Les métastases cardiaques et péricardiques 

– Ont une incidence qui varie de 1,5 à 20 % des patients cancéreux selon les études.

– Constituent une manifestation habituellement tardive du processus néoplasique et s’accompagnent généralement de localisations multiples secondaires extracardiaques. On distingue trois types de cancer : les cancers rares, mais à très fort potentiel métastatique cardiaque tels que les mélanomes (donnant des métastases cardiaques dans 64% des cas), les tumeurs germinales ou les thymomes ; les cancers à potentiel métastatique cardiaque modéré dans l’absolu, mais représentant néanmoins un nombre relatif important de ces métastases, en raison de leur incidence très élevée (poumon, sein, utérus) ; enfin les cancers fréquents mais à potentiel métastatique cardiaque quasi inexistant (prostate, thyroïde, système nerveux central, vessie, foie, colon). L’envahissement peut se faire par une des 4 voies : 1) extension lymphatique rétrograde, 2) diffusion hématogène, 3) extension par contiguïté de voisinage et 4) extension par le drainage de retour veineux.
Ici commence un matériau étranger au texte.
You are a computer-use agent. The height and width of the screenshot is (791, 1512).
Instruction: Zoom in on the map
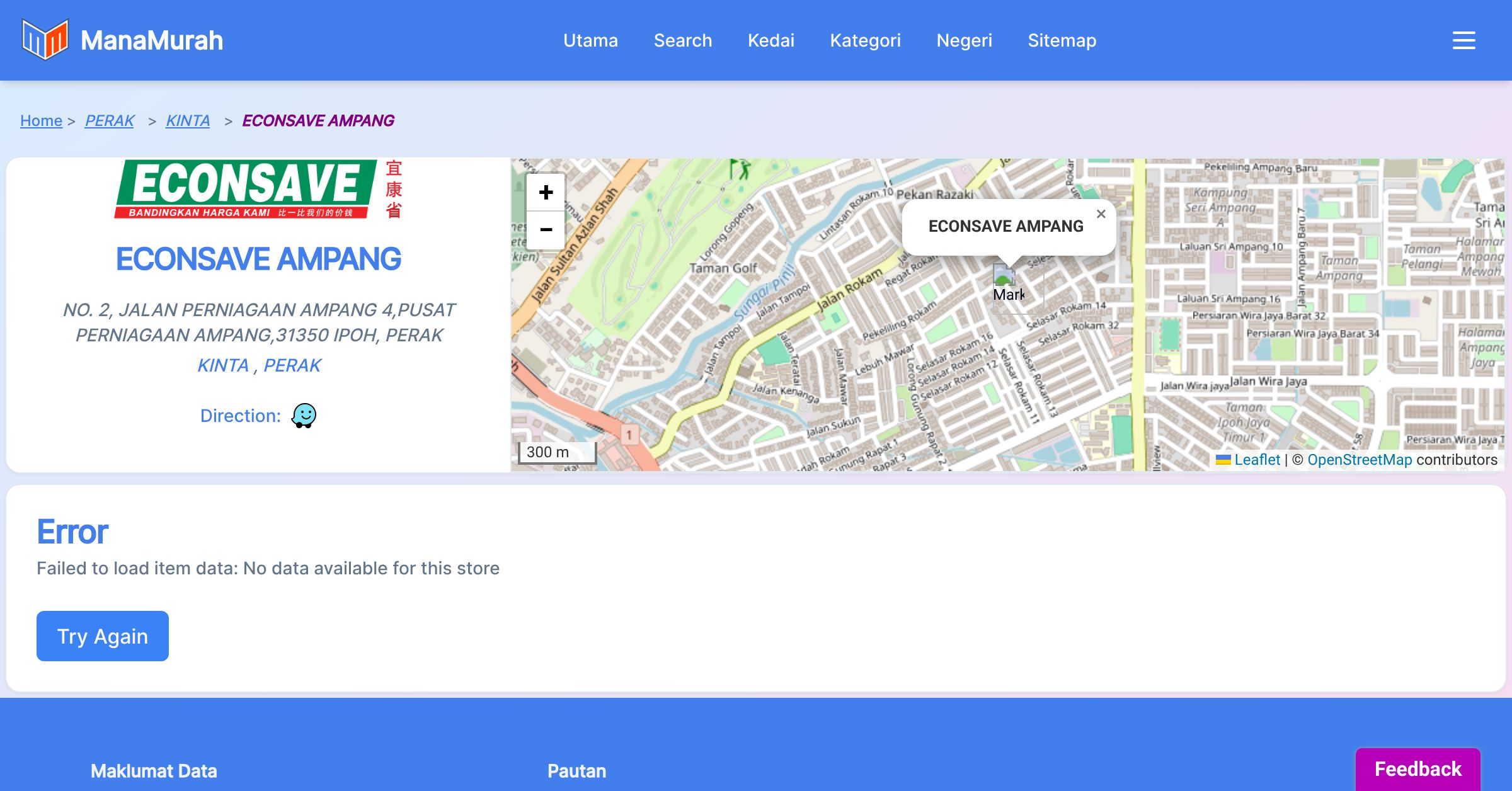click(546, 192)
-ont une présentation clinique le plus souvent silencieuse. La symptomatologie dépend de son étendue et de sa localisation. La localisation des métastases est péricardique dans 20 % des cas, épicardique dans 30% des cas, myocardique dans près de 40% des cas et endocardique dans seulement moins de 6% des cas.

-sont suspectés en échocardiographie lorsque les trois tuniques apparaissent généralement envahies. L’épanchement péricardique est presque constant, contenant parfois une ou plusieurs masses intrapéricardiques. La paroi cavitaire peut être infiltrée, mais le granité tumoral induit peut être difficile à affirmer. L’extension cavitaire peut être une tumeur fixe, ou plus rarement mobile, pouvant alors simuler un myxome. Les localisations intracavitaires droites sont favorisées par une basse pression, un flux sanguin ralenti et une moindre force contractile, ce qui explique la rareté des implantations au niveau du coeur gauche et de l’appareil valvulaire. Dans l’oreillette gauche, il n’est pas rare d’observer une extension d’un cancer bronchique sous la forme d’une tumeur cavitaire avec parfois refoulement extrinsèque de la paroi de l’oreillette. On recherchera éventuellement par ETO un cordon tumoral dans une veine pulmonaire qui peut entraîner une accélération du flux veineux pulmonaire en doppler. Le scanner et/ou l’IRM permettent une bonne analyse de l’infiltration

cardiaque, de l’atteinte péricardique, et mettent en évidence les autres lésions tumorales contiguës ou à distance.

CE QU'IL FAUT REVENIR

La plupart des tumeurs cardiaques sont des tumeurs malignes secondaires.

Les myxomes sont les plus fréquentes des tumeurs primitives du coeur et se localisent préférentiellement dans l’oreillette gauche.

Le mélanome a un fort potentiel métastatique cardiaque.

Devant une tumeur cardiaque, l’échocardiographie apporte une solution diagnostique dans la plupart des cas. Toutefois chez certains patients le bilan devra être complété par un TDM ou une IRL et éventuellement un PET-scanner en cas de néoplasie connue.